I can’t count the number of times I’ve said, “Oh, I could never do that. I could never be a stay-at-home mom.” Yet, here I am. I’m so thankful that I have the choice to stay home with my babies. Many of my dearest friends do not and desperately wish they could. Please do not take this as an ungrateful whine from a mother who doesn’t know how good she has it.
But weaving in and through the layers of thankfulness and joy, always humming in the background, is the guilt I feel over wasting my college degree.
I attended a large, state university and graduated with a degree in early childhood education. I got into a competitive grad school program and graduated with a Master’s degree after a full year teaching internship. The time. The WORK. The money — oh the money.
After graduating, I taught in the public schools for six years. Again, I was constantly poured into by mentor teachers, sent to expensive trainings, completed hours upon hours of continuing education. This was my calling. I was passionate about teaching children.
And then I had my first baby.
Staying home was not on my radar. Even as I was on maternity leave, I made plans to return. I wrote lesson plans while my baby slept. I pinned things I wanted to try on Pinterest. But just as I prepared to return to school, my husband got a job in a new city. I couldn’t fathom moving and starting a new job at a new school with a new baby, so I decided to stay home. “It’s temporary,” I told myself. That was three years ago.
I love being home with my babies, but I often find myself missing the “other me.” Teacher Me. Working Me. And when I think about the time and effort I put into becoming a working, professional adult, I feel so guilty. Did I waste all that time? All that money? My parents were so proud when I graduated. My professors poured so much into me. I worked SO HARD.
I recently shared this guilt with a group of moms and received some really fantastic advice. If you’re like me and feel like you’re “wasting” your college degree by staying home with your children, keep these things in mind:
It can be temporary if you want it to be.
You can always return to the working world and use your degree in the future. How long in the future is up to you and your situation. I find the cost of childcare daunting, so I will likely wait until my children are in elementary school, but I have not ruled out returning earlier if our financial situation changes or I simply miss Working Me too much.
You have a security net.
Life can change in the blink of an eye. I am so thankful to know if my family were to suddenly lose my husband’s income, I can provide. On that note, I do have a piece of advice: if you have a professional license that will expire one day, KEEP IT ACTIVE. Find out what it takes to keep it active, and do it. You never know when you might need it on a moment’s notice.
Find ways to use your degree with your children.
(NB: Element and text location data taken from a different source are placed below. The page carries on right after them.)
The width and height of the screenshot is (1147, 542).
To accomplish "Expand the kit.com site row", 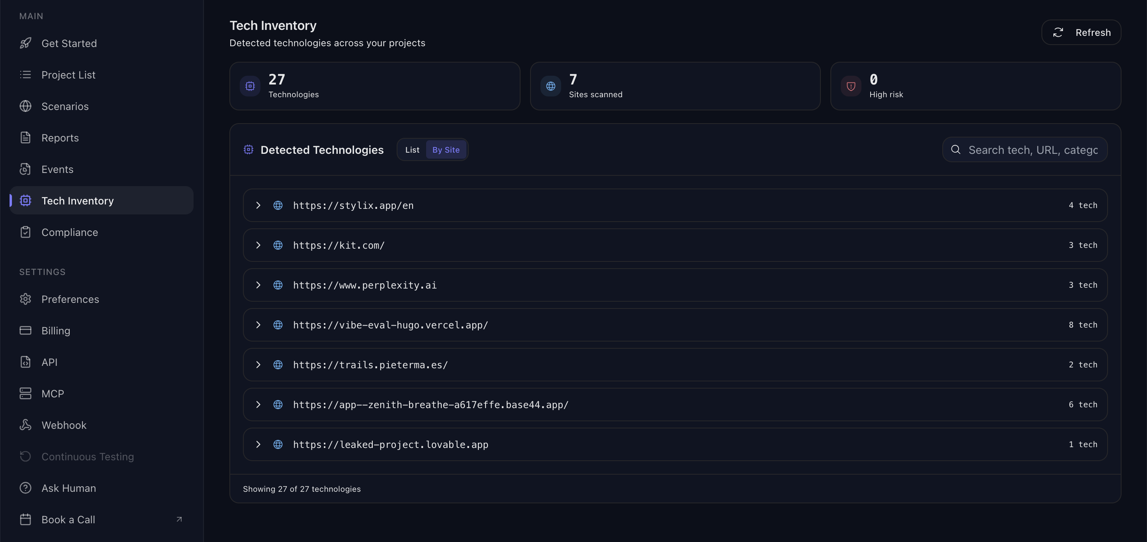I will pyautogui.click(x=258, y=245).
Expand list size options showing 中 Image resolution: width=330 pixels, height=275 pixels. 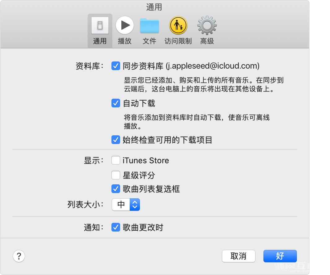point(126,205)
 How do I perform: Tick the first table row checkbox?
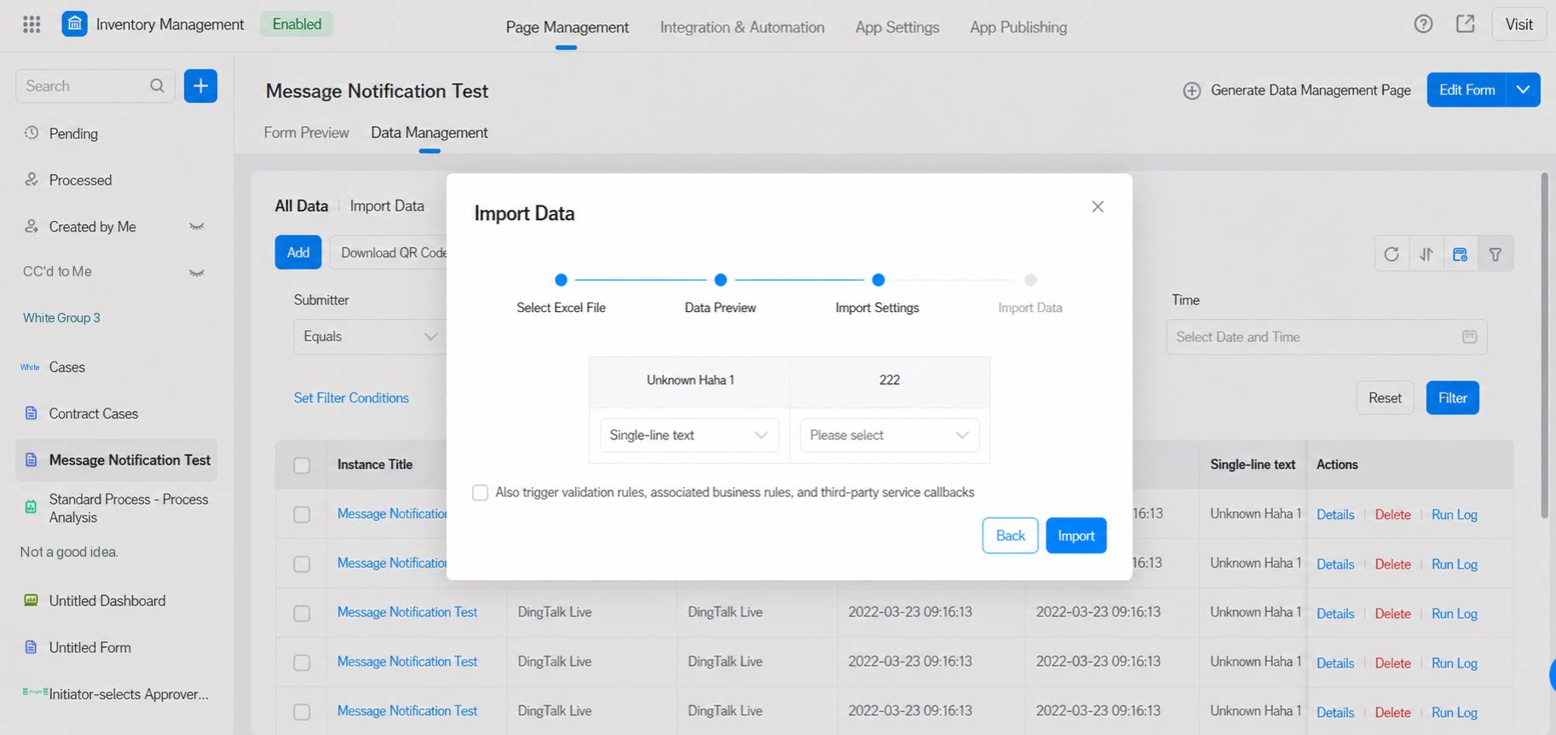[x=302, y=515]
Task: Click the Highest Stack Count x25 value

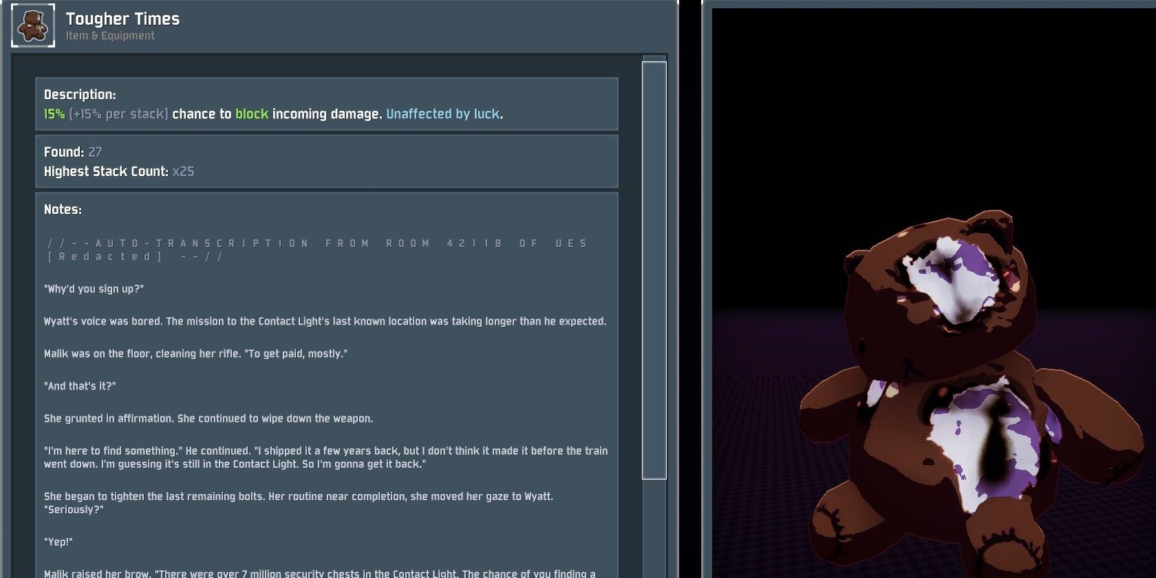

This is obviously much easier for some, but I know you can think outside the box, you college graduate. I recently organized our playroom into classroom-like centers, and it gave me LIFE. Nutritionists: pack those beautiful healthy lunches that make the rest of us jealous. Medical professionals: do you know how much kids love to play doctor and learn the correct name of body parts? Whatever your degree is in, I know you can find ways to include your children in your passions and interests that existed long before they were born.